I’ve just awakened from a hypnotic trance.
I spent the last 16 minutes watching a video of a fridge repairman from Alabama disassembling a failed fridge compressor.
As my hypnotic trance cleared, I began to marvel at this mystery.
After all, I don’t have a fridge compressor to fix. And I’m not looking for DIY advice.
In fact, I have zero interest in fridges or handymanism. I wasn’t familiar with 95% of the technical terms the fridge guy was using. I really could gain nothing practical or pleasurable from his 16-minute video.
So why did I watch it, with rapt attention, from beginning to end?
Perhaps, you say, I was just looking to waste time instead of writing this email.
I certainly do like to waste time instead of working. But why not waste time doing something I like, like reading the New Yorker, or watching some Bill Burr on YouTube?
No, it wasn’t that.
But perhaps, you say again, I just enjoy feeling smug and right.
After all, the dead fridge compressor was from 2009. And the fridge repair guy specializes in maintaining long-running, old fridges that go back to the 1940s. So maybe I was just looking for confirmation of my belief that old is good and new is worthless.
Maybe. But if that’s the case, why did I have to watch the video, and all 16 minutes of it? I mean, the video’s title gave me all I really needed to feel smug:
“Declining quality of consumer-grade products – 2009 fridge compressor autopsy…”
So no, it can’t be that.
But perhaps I just wanted to share something cool with a friend.
Even though I have no interest in handymanism, I do have a friend who is into it. I wanted to forward him this video, and maybe, you say, I just wanted to make sure it was worthwhile.

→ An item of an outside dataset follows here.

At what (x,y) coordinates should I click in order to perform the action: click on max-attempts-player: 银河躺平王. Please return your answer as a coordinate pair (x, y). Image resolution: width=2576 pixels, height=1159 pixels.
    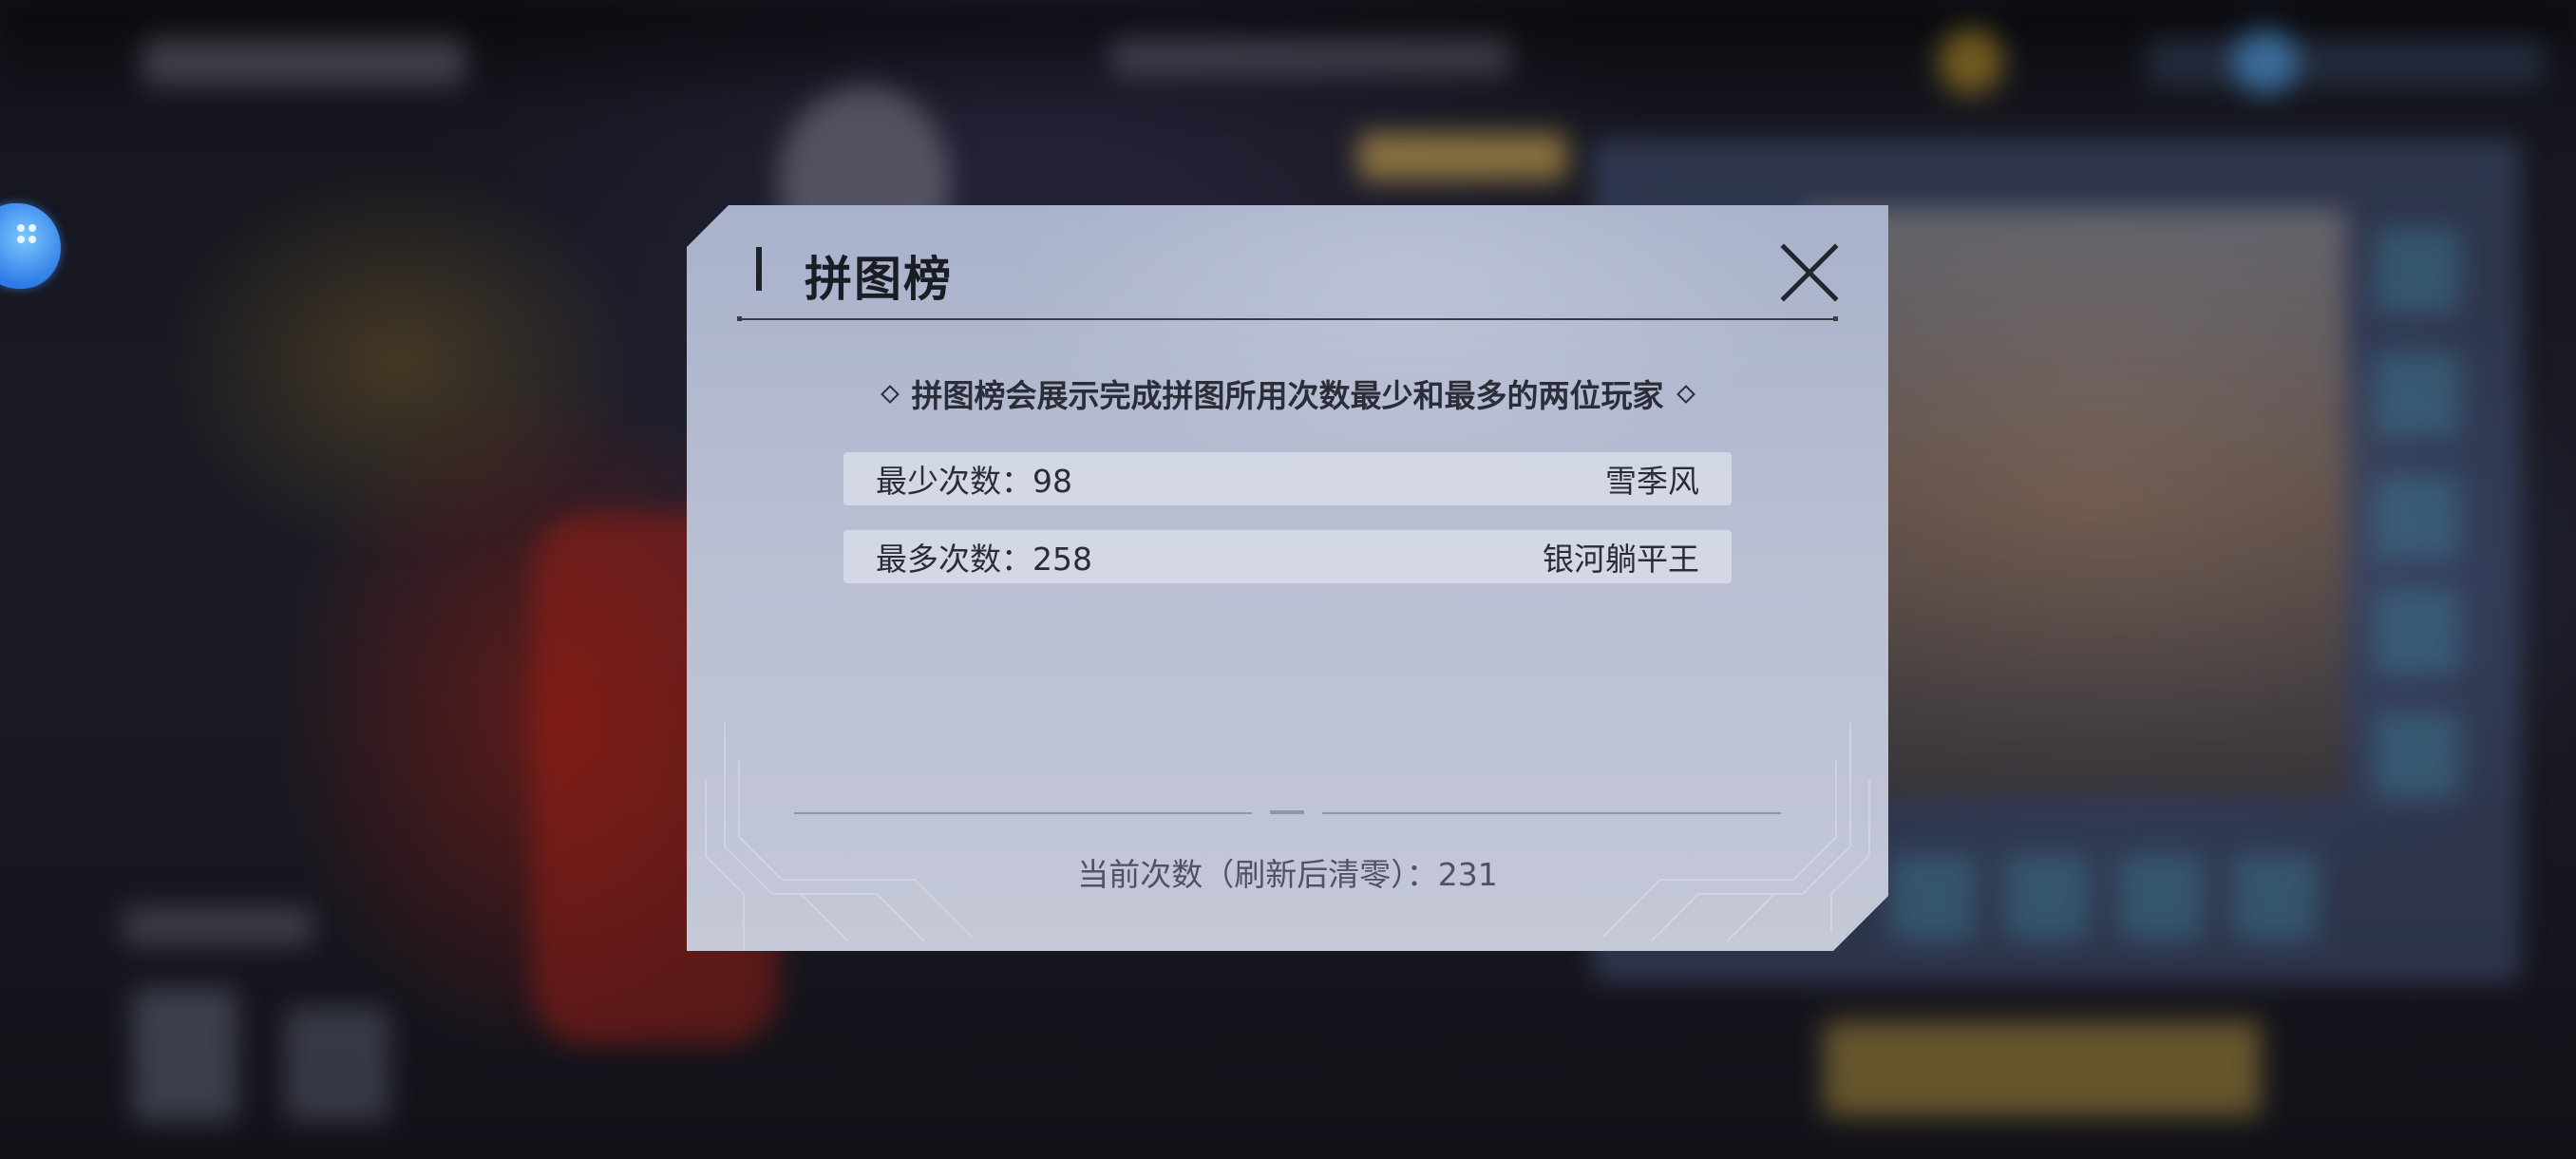
    Looking at the image, I should click on (1621, 560).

But that doesn’t hold water either. After all, this video popped up on a news aggregator I frequent, where it got 2-3x the usual number of upvotes. That’s a lot of tacit endorsement of quality. And I could tell within just the first minute or two that my friend might find this video interesting, and that I should send him the link.
So why did I myself watch the entire thing?
In trying to figure out the answer to this puzzle, I jumped back to a critical point in the video at minute 5:54.
The fridge guy has just tested whether the compressor failed because of electrical failure. No, it turns out, it wasn’t electrical.
So he decides to cut open the locked-up compressor and see what’s going on inside. As soon as he cuts the compressor open, the motor moves freely, and is no longer locked up.
The fridge guy is in wonder.
“I don’t understand at all,” he says. He decides to try to power the compressor up again. “My guess is it still won’t start.”
“Aha!” I said. “I get it now!”
Because I realized what was going on. I realized why I had been sucked into this video so hypnotically.
It was the structure of the way the fridge guy was doing his compressor autopsy.
He was using the exact same structure I read about once. A very smart and influential professor of persuasion spelled out this structure in a book, and he said it’s the best way to present any new information and teach anyone anything.
I don’t know if the fridge repair guy had been secretly reading the work of this professor of persuasion.
But I do know that if you’re trying to teach anybody anything, whether in person, in your courses, or just in your marketing, then this structure is super valuable.
It makes it so people actually want to consume your material. They will even want to consume it all the way to the end (just look at me and that 16-minute fridge video).
This structure also makes it so the info you are teaching sticks in people’s heads. That way, they are more likely to use it, profit from it, and become grateful students and customers for life.
And this structure even makes it so people experience an “Aha moment,” just like I did. When that happens, people feel compelled to share their enthusiasm with others, just like I am doing now with you right now.
You might be curious about this structure and who this professor of persuasion is.
Well, I will tell you the guy’s name is Robert Cialdini. He is famous for writing the book Influence. But the structure I’m talking about is not described in Influence.
Instead, it’s described in another of Cialdini’s books, Pre-Suasion.
Now, if you read Daniel Throssell’s emails, you might know that Daniel advises people to skip Pre-Suasion. He even calls it the worst copywriting book he has ever read.
I don’t agree.
Because in Chapter 6 of Pre-Suasion, Cialdini spells out the exact structure I’ve been telling you about. Plus he gives you an example from his own teaching.
This is some hard-core how-to. And if you ever want to get information into people’s heads, and make it stick there, for their benefit as well as your own, you might find this how-to information very valuable.